COMPUTER SCIENCE FUNDAMENTALS SERIES

Computational
Complexity

Big-O · P vs NP · NP-completeness ·
Reductions · Approximation · Amortised analysis

Mid-level software engineer track · 20 slides

Asymptotic Notation — Big-O and Friends

We need a machine-independent way to describe how an algorithm's resource usage grows as input size n increases. Constants and lower-order terms are irrelevant at scale.

Notation	Meaning	Intuition
O(g(n))	Asymptotic upper bound	f grows no faster than g
Ω(g(n))	Asymptotic lower bound	f grows at least as fast as g
Θ(g(n))	Tight bound	f grows at the same rate as g
o(g(n))	Strict upper bound	f grows strictly slower than g
ω(g(n))	Strict lower bound	f grows strictly faster than g

Formal definition (Big-O): f(n) = O(g(n)) if there exist constants c > 0 and n₀ such that for all n ≥ n₀: f(n) ≤ c · g(n).
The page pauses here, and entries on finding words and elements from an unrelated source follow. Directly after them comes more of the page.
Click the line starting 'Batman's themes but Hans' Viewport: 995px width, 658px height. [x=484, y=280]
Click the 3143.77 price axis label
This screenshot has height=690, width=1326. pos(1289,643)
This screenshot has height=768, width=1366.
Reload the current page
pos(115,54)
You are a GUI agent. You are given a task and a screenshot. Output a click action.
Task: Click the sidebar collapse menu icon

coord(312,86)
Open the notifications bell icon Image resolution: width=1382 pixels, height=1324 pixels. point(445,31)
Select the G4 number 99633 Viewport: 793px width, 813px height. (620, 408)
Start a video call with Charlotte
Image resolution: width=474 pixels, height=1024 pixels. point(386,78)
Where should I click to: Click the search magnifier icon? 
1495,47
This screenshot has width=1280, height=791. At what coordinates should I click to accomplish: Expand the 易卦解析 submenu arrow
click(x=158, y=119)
Big-O describes the worst-case growth rate. It is an upper bound — saying an algorithm is O(n²) does not mean it always takes n² steps.

Common Complexity Classes

Class	Name	Example algorithm
O(1)	Constant	Hash table lookup
O(log n)	Logarithmic	Binary search
O(n)	Linear	Linear search, single pass
O(n log n)	Linearithmic	Merge sort, heap sort
O(n²)	Quadratic	Bubble sort, insertion sort
O(n³)	Cubic	Naive matrix multiplication
O(2ⁿ)	Exponential	Brute-force subset enumeration
O(n!)	Factorial	Brute-force permutations

A problem is tractable if it admits a polynomial-time algorithm — O(n^k) for some constant k. Exponential and factorial problems are intractable for large inputs.

Comparing Growth Rates

Concrete numbers at scale

n	log n	n	n log n	n²	2ⁿ
10	3.3	10	33	100	1,024
100	6.6	100	664	10,000	1.27 × 10³⁰
1,000	10	1,000	10,000	10⁶	—
10⁶	20	10⁶	2 × 10⁷	10¹²	—

At n = 100, an O(2ⁿ) algorithm requires more operations than atoms in the observable universe. This is why polynomial vs exponential matters.

Rules of thumb

Drop constants and lower-order terms: 5n² + 3n + 7 = O(n²)
Nested loops multiply: O(n) loop inside O(n) loop = O(n²)
Sequential steps add: O(n) + O(n log n) = O(n log n)
Logarithm bases don't matter: log₂(n) = Θ(log₁₀(n))

Amortised Analysis

Amortised analysis gives the average cost per operation over a worst-case sequence of operations. Not the same as average-case analysis (which assumes a probability distribution).

Aggregate Method

Compute total cost of n operations, divide by n.

Accounting Method

Assign an amortised "charge" per operation; overcharges build credit for expensive ops.

Potential Method

Define a potential function Φ on the data structure; amortised cost = actual cost + ΔΦ.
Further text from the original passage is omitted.